Tunnel-vision Writing

I've heard countless old people complain about being "forgotten about" in various ways; sometimes literally and sometimes in terms of "the world." As I transition into my fifties, I begin to understand more what they mean.
A guy you might not have grown up with.

I just read an article online and it referenced Jessica Biel. It said something about "the girl we all grew up watching on 7th Heaven."  I don't know about you, but I was twenty-eight when that show came out. (I was also in a stage of life at which TV almost didn't exist for me...but that is not relevant to my point here.)

So, the the thing is, "we all" did not "grow up" watching 7th Heaven.

Now, I am no Yale student who needs to be made to feel comfortable and cozy and "included" in everything and I am sure not going to call for an end to exclusionary writing and the resignation of the writer because he bwoke my widdle hawt, but I sure as heck am going point out the tunnel vision of many writers, especially when it comes to popular culture.

I could use this as an opportunity to lambast the self-indulgence and self-centeredness of "kids today," but I won't. [Insert sly grin.] But I do wonder if young writers are thinking, at all, of "audience" when they write. Because they are doing one of two things: 1) not thinking and being short-sighted enough to not imagine an audience outside of their peers or 2) deliberately excluding a wider (and older or younger audience). Number two really makes no sense. Why would any online writer deliberately limit his audience unless he or she were writing a very focused blog -- like a blog for ham radio enthusiasts? (Granted, though, that certain sites cultivate a certain demographic...but when a subject could be universal, what's the point of limiting things?)

If I wrote a piece about Happy Days, I sure would not refer to it as a show "we all grew up watching" -- not if my blog wasn't called, Middle-aged Daily.

I'll be okay. Don't worry about me. But writing, unless it is in a personal journal, should not be an intellectual form of intellectual auto-erotica. Either writing teachers are doing a lousy job of teaching "audience" or parents are churning out kids who think only of themselves.
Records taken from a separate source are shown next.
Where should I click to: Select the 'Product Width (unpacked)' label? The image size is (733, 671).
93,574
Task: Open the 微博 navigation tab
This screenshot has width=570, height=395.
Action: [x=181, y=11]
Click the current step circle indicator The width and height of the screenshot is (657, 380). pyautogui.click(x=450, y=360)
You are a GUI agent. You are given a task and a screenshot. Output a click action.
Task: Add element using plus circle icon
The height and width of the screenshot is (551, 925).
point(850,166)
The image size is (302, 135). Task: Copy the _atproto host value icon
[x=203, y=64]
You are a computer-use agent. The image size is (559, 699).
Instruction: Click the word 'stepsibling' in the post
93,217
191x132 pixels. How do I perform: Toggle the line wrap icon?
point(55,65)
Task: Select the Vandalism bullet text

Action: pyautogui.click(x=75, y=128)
You decide.


  1. It is a different world than mine, when no one owned a TV...your piece does behove us to work outside the box, thank you.

  2. I have repeatedly complained that the two most powerful words any technology salesman uses are "Everyone is."

    But lately I have been rereading War and Peace, and noticing Tolstoy's fondness for universal statements about "every Russian" (not always in quite those words). To be sure, a dozen or two statement scattered over 1200 pages is not that many.